Task objective: Write out the entries below exactly, but only from the line containing "Task: Click the MATLAB language name" through the line containing "Select the Physical", and without the pictures.

Records provided:
'''
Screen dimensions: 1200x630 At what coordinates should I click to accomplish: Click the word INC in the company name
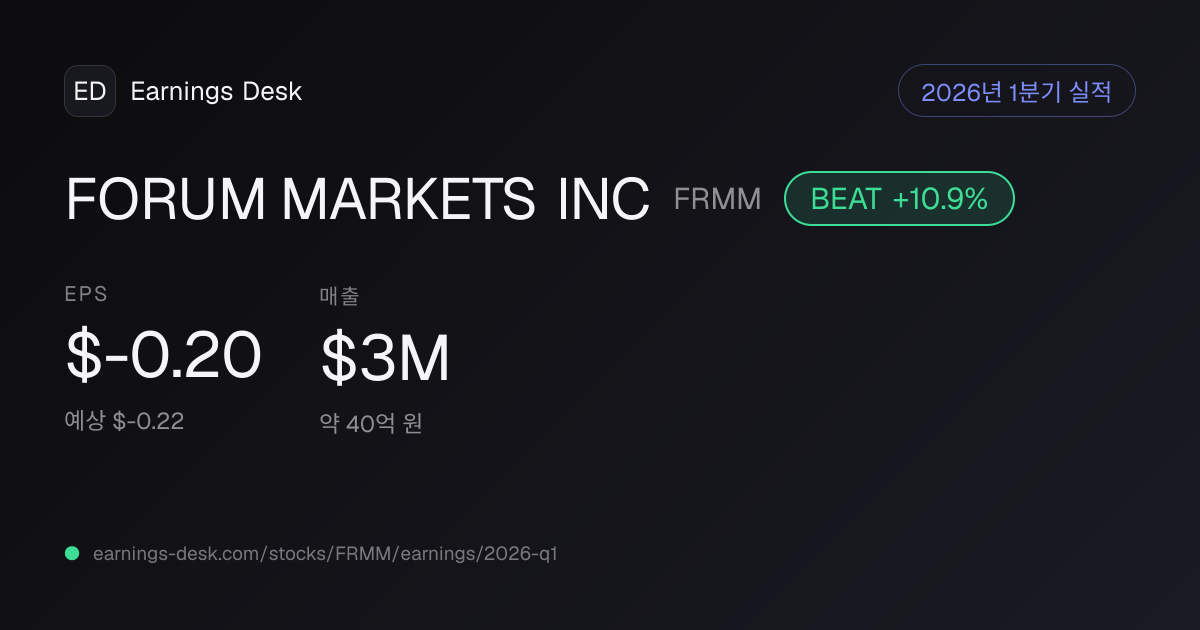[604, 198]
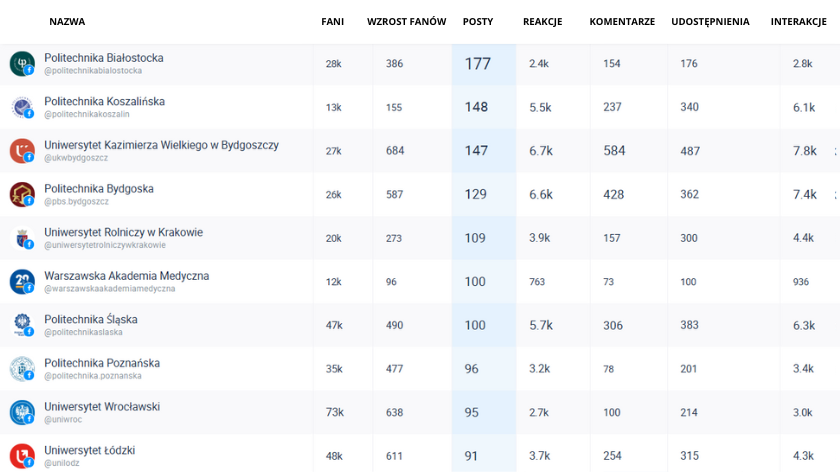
'''
'''
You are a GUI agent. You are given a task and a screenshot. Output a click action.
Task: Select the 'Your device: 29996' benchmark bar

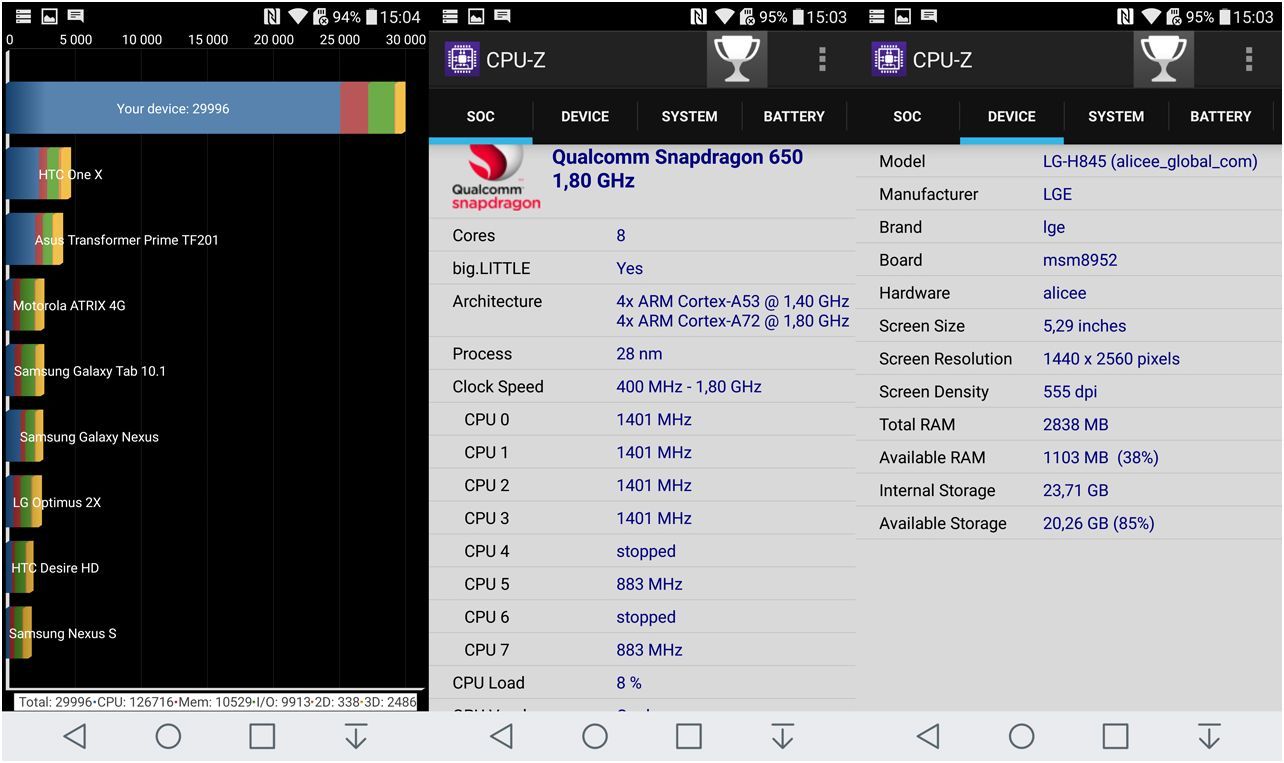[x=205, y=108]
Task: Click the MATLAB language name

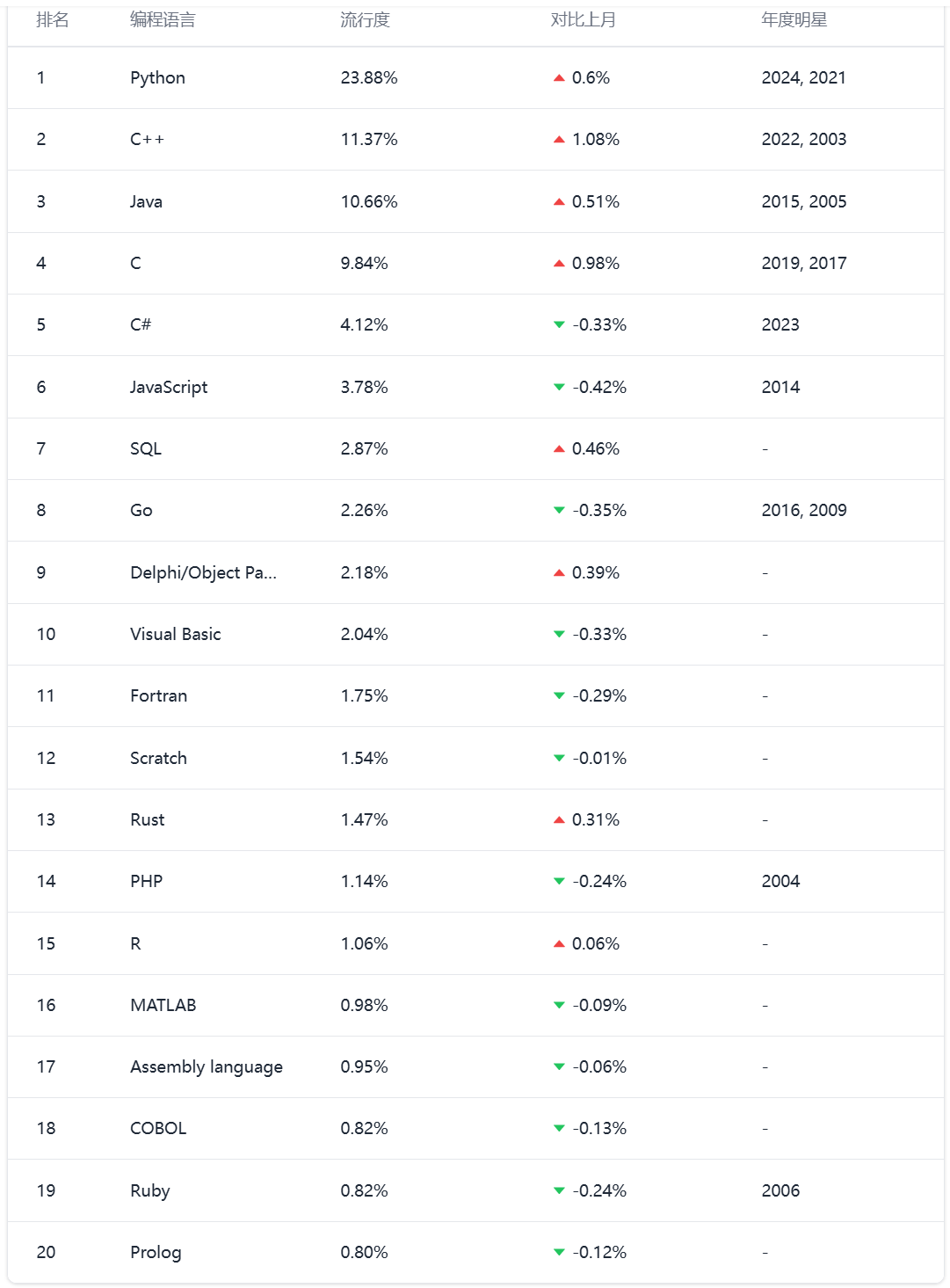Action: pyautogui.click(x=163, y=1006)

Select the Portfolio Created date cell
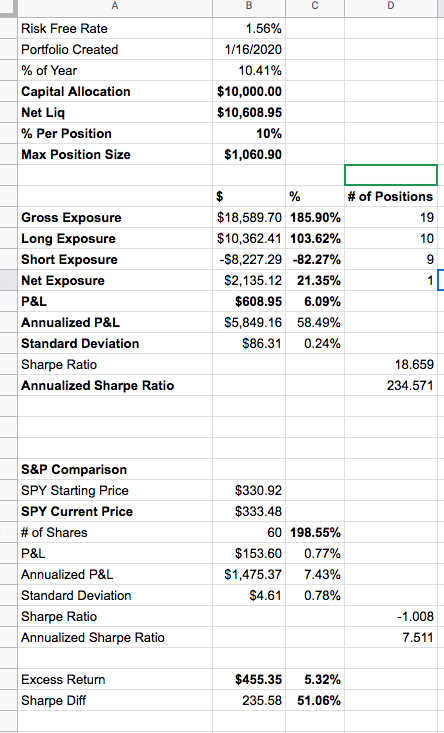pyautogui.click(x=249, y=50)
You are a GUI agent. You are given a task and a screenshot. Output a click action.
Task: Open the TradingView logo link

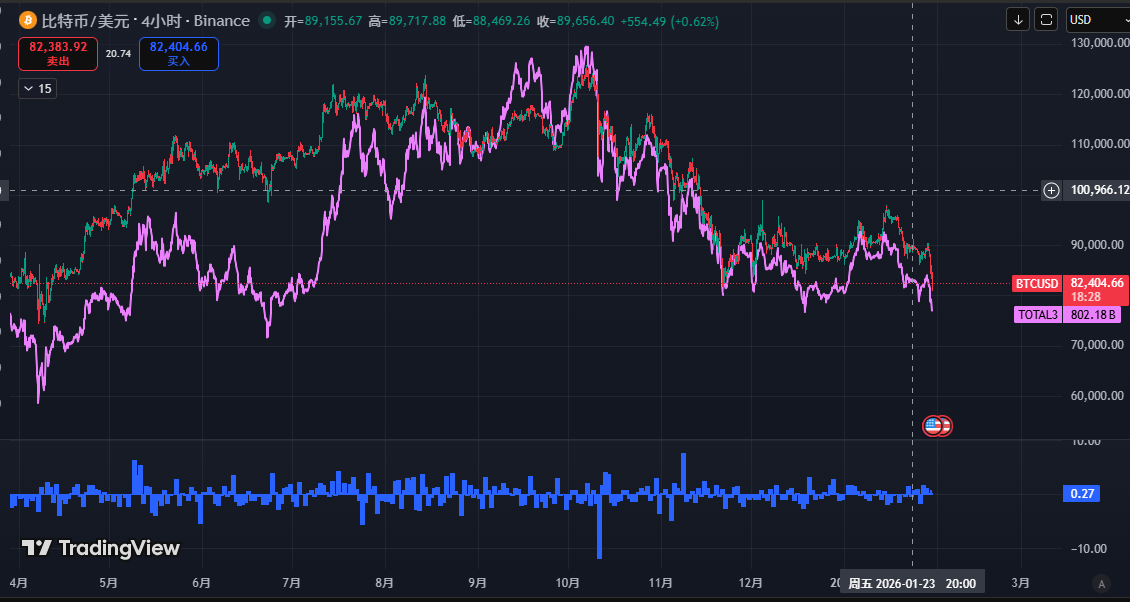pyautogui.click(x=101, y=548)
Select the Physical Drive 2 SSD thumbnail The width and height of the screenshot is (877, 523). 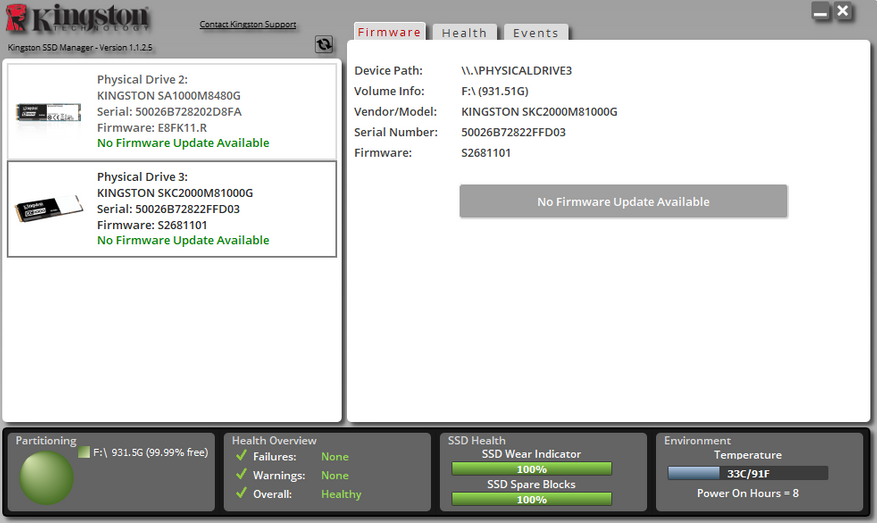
'''
Completed exercise:
Task: Click the MATLAB language name

Action: pyautogui.click(x=163, y=1006)

Select the Portfolio Created date cell
pyautogui.click(x=249, y=50)
You are a GUI agent. You are given a task and a screenshot. Output a click action.
Task: Open the TradingView logo link

pyautogui.click(x=101, y=548)
Select the Physical Drive 2 SSD thumbnail The width and height of the screenshot is (877, 523). 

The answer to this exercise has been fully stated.